Script comparing with EmbeddingRetriever
from datetime import datetime
import logging
import json
import pandas as pd
from haystack.nodes.retriever import EmbeddingRetriever
from haystack import Document
from haystack.document_stores import InMemoryDocumentStore
from haystack.utils import fetch_archive_from_http
from haystack.nodes.retriever.multimodal import MultiModalRetriever
logging.basicConfig(format="%(levelname)s - %(name)s - %(message)s", level=logging.WARNING)
logging.getLogger("haystack").setLevel(level=logging.INFO)
doc_dir = "data/tutorial15"
s3_url = "https://s3.eu-central-1.amazonaws.com/deepset.ai-farm-qa/datasets/documents/table_text_dataset.zip"
fetch_archive_from_http(url=s3_url, output_dir=doc_dir)
def read_tables(filename):
processed_tables = []
with open(filename) as tables:
tables = json.load(tables)
for key, table in tables.items():
current_columns = table["header"]
current_rows = table["data"]
current_df = pd.DataFrame(columns=current_columns, data=current_rows)
document = Document(content=current_df, content_type="table", id=key)

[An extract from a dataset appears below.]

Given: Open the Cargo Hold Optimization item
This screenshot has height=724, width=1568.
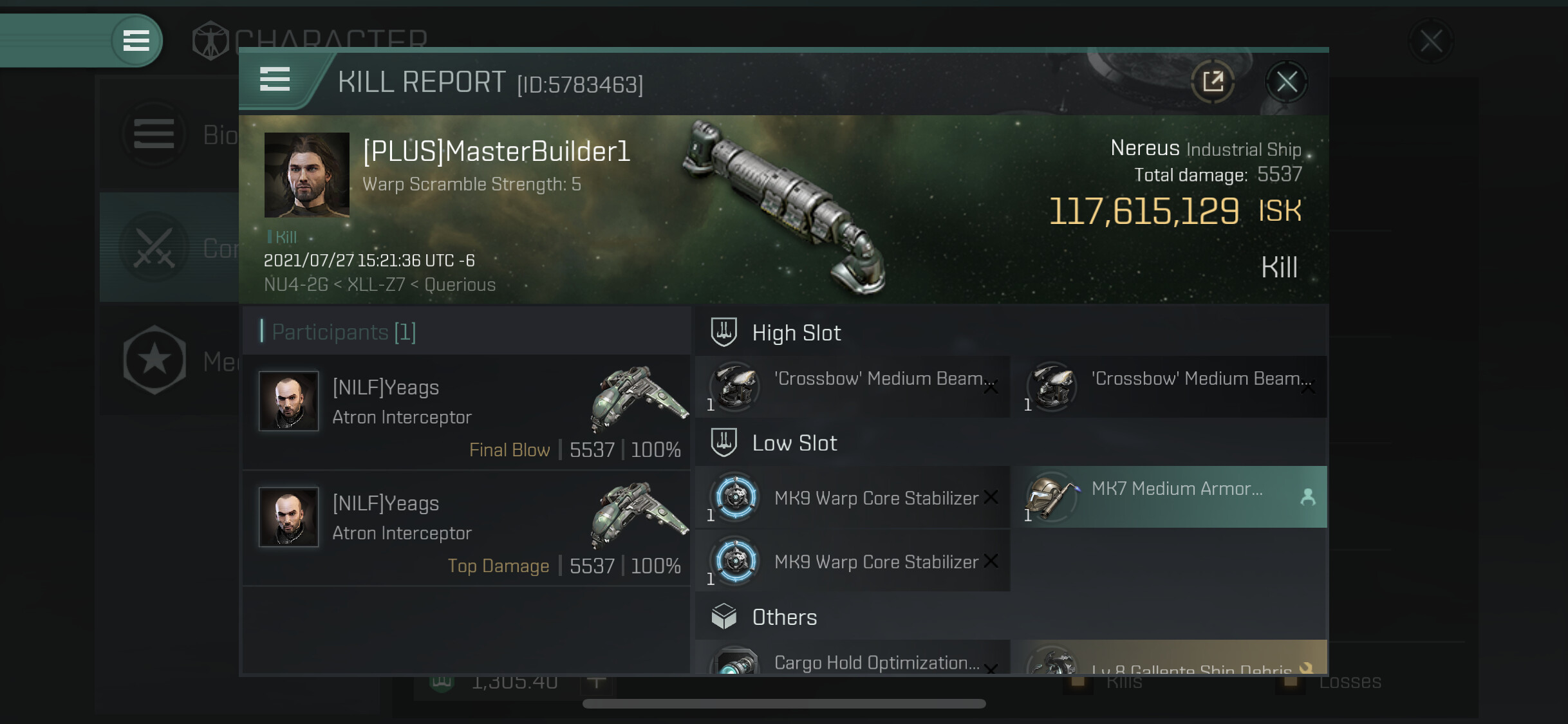Looking at the screenshot, I should (853, 658).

processed_tables.append(document)
return processed_tables
docs = read_tables(f"{doc_dir}/tables.json")
retrievers = {
"MultiModalRetriever": lambda docstore: MultiModalRetriever(
document_store=docstore,
query_embedding_model = "deepset/all-mpnet-base-v2-table",
passage_embedding_models = {
"table": "deepset/all-mpnet-base-v2-table"
},
batch_size=50
),
"EmbeddingRetriever": lambda docstore: EmbeddingRetriever(
document_store=docstore,
embedding_model="deepset/all-mpnet-base-v2-table", #"sentence-transformers/multi-qa-mpnet-base-dot-v1",
)
}
runtimes = {}
iterations = 1
for name, get_retriever in retrievers.items():
docstore = InMemoryDocumentStore()
docstore.write_documents(docs)
retriever = get_retriever(docstore)
docstore.update_embeddings(retriever=retriever)
start = datetime.now()
for _ in range(iterations):
results = retriever.retrieve("Who won the Super Bowl?", top_k=3)
stop = datetime.now()
results = sorted(results, key=lambda d: d.score, reverse=True)
runtimes[name] = f"Runtime: {(stop-start).seconds/iterations}s"
print("\nRESULTS:")
for doc in results:
print(" -> ", doc.score, "\n", doc.content)
print(runtimes)
Image Retrieval is now functional thanks to sentence-transformers.
# My images folder contains various pictures of animals from Wikipedia.
docs = [
Document(content=f"./examples/images/{filename}", content_type="image")
for filename in os.listdir("./examples/images")
]
# Mixed retrieval not working yet - postponed to another PR
# docs += [
# Document(content="A zebra is a horse-like animal that lives in Africa"),
# Document(content="A lion is an african big cat that feeds on zebras"),
# Document(content="Tuna is a large ocean fish.")
# ]
docstore = InMemoryDocumentStore(embedding_dim=512)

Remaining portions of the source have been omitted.